= Given request =
Rewrite every line of the records below as a numbered list, omitting the blank lines.

>> Start Records for processing

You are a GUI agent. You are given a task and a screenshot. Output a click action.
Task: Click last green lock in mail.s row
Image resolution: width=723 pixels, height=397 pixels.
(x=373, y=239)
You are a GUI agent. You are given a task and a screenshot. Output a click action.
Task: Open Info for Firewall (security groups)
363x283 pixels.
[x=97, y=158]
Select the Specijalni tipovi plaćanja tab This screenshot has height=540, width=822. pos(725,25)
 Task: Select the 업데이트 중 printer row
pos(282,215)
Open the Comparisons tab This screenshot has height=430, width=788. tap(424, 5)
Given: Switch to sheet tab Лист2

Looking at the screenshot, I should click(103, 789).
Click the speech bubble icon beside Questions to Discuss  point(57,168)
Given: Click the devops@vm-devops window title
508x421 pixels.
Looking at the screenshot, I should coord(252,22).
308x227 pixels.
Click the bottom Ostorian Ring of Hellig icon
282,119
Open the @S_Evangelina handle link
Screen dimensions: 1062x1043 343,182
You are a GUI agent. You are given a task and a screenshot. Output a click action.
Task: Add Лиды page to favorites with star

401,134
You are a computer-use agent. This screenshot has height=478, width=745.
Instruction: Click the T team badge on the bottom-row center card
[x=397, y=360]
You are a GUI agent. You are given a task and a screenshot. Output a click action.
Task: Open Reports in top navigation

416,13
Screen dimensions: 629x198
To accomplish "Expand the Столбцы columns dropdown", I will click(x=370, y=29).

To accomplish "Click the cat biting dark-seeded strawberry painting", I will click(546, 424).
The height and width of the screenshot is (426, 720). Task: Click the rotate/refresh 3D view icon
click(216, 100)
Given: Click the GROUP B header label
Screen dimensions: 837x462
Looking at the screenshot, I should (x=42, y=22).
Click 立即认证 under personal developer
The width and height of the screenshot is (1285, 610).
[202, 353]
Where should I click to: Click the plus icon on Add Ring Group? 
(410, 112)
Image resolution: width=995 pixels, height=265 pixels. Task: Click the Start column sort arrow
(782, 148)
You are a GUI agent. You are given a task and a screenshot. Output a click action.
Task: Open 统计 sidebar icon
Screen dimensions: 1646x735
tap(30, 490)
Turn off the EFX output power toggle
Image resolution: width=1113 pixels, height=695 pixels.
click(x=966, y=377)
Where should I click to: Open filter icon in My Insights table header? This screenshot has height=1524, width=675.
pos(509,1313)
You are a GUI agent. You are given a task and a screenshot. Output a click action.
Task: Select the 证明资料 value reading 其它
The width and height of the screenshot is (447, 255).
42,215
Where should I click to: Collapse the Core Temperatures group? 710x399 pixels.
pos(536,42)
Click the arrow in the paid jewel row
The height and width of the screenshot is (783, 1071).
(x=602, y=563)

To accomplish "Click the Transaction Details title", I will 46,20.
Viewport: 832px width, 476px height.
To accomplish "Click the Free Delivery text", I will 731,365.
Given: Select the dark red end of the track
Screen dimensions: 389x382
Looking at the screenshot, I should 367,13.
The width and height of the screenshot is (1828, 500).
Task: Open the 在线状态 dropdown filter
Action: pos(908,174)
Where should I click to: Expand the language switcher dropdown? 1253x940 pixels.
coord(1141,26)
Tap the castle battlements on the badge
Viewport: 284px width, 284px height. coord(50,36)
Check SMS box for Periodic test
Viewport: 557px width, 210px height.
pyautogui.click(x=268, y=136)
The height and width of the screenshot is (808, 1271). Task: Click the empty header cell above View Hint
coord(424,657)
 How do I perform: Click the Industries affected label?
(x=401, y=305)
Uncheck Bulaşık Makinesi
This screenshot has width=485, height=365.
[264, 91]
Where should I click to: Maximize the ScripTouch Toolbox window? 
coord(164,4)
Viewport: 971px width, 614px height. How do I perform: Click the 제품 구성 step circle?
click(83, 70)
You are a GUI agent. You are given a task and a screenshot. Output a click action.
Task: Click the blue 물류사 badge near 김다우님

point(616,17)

>> End Records for processing

= Response to this exercise =
1. You are a GUI agent. You are given a task and a screenshot. Output a click action.
2. Task: Click last green lock in mail.s row
3. Image resolution: width=723 pixels, height=397 pixels.
4. (x=373, y=239)
5. You are a GUI agent. You are given a task and a screenshot. Output a click action.
6. Task: Open Info for Firewall (security groups)
7. 363x283 pixels.
8. [x=97, y=158]
9. Select the Specijalni tipovi plaćanja tab This screenshot has height=540, width=822. pos(725,25)
10.  Task: Select the 업데이트 중 printer row
11. pos(282,215)
12. Open the Comparisons tab This screenshot has height=430, width=788. tap(424, 5)
13. Given: Switch to sheet tab Лист2
14. Looking at the screenshot, I should click(103, 789).
15. Click the speech bubble icon beside Questions to Discuss  point(57,168)
16. Given: Click the devops@vm-devops window title
17. 508x421 pixels.
18. Looking at the screenshot, I should coord(252,22).
19. 308x227 pixels.
20. Click the bottom Ostorian Ring of Hellig icon
21. 282,119
22. Open the @S_Evangelina handle link
23. Screen dimensions: 1062x1043 343,182
24. You are a GUI agent. You are given a task and a screenshot. Output a click action.
25. Task: Add Лиды page to favorites with star
26. 401,134
27. You are a computer-use agent. This screenshot has height=478, width=745.
28. Instruction: Click the T team badge on the bottom-row center card
29. [x=397, y=360]
30. You are a GUI agent. You are given a task and a screenshot. Output a click action.
31. Task: Open Reports in top navigation
32. 416,13
33. Screen dimensions: 629x198
34. To accomplish "Expand the Столбцы columns dropdown", I will click(x=370, y=29).
35. To accomplish "Click the cat biting dark-seeded strawberry painting", I will click(546, 424).
36. The height and width of the screenshot is (426, 720). Task: Click the rotate/refresh 3D view icon
37. click(216, 100)
38. Given: Click the GROUP B header label
39. Screen dimensions: 837x462
40. Looking at the screenshot, I should (x=42, y=22).
41. Click 立即认证 under personal developer
42. The width and height of the screenshot is (1285, 610).
43. [202, 353]
44. Where should I click to: Click the plus icon on Add Ring Group? 
45. (410, 112)
46. Image resolution: width=995 pixels, height=265 pixels. Task: Click the Start column sort arrow
47. (782, 148)
48. You are a GUI agent. You are given a task and a screenshot. Output a click action.
49. Task: Open 统计 sidebar icon
50. Screen dimensions: 1646x735
51. tap(30, 490)
52. Turn off the EFX output power toggle
53. Image resolution: width=1113 pixels, height=695 pixels.
54. click(x=966, y=377)
55. Where should I click to: Open filter icon in My Insights table header? This screenshot has height=1524, width=675.
56. pos(509,1313)
57. You are a GUI agent. You are given a task and a screenshot. Output a click action.
58. Task: Select the 证明资料 value reading 其它
59. The width and height of the screenshot is (447, 255).
60. 42,215
61. Where should I click to: Collapse the Core Temperatures group? 710x399 pixels.
62. pos(536,42)
63. Click the arrow in the paid jewel row
64. The height and width of the screenshot is (783, 1071).
65. (x=602, y=563)
66. To accomplish "Click the Transaction Details title", I will 46,20.
67. Viewport: 832px width, 476px height.
68. To accomplish "Click the Free Delivery text", I will 731,365.
69. Given: Select the dark red end of the track
70. Screen dimensions: 389x382
71. Looking at the screenshot, I should 367,13.
72. The width and height of the screenshot is (1828, 500).
73. Task: Open the 在线状态 dropdown filter
74. Action: pos(908,174)
75. Where should I click to: Expand the language switcher dropdown? 1253x940 pixels.
76. coord(1141,26)
77. Tap the castle battlements on the badge
78. Viewport: 284px width, 284px height. coord(50,36)
79. Check SMS box for Periodic test
80. Viewport: 557px width, 210px height.
81. pyautogui.click(x=268, y=136)
82. The height and width of the screenshot is (808, 1271). Task: Click the empty header cell above View Hint
83. coord(424,657)
84.  How do I perform: Click the Industries affected label?
85. (x=401, y=305)
86. Uncheck Bulaşık Makinesi
87. This screenshot has width=485, height=365.
88. [264, 91]
89. Where should I click to: Maximize the ScripTouch Toolbox window? 
90. coord(164,4)
91. Viewport: 971px width, 614px height. How do I perform: Click the 제품 구성 step circle?
92. click(83, 70)
93. You are a GUI agent. You are given a task and a screenshot. Output a click action.
94. Task: Click the blue 물류사 badge near 김다우님
95. point(616,17)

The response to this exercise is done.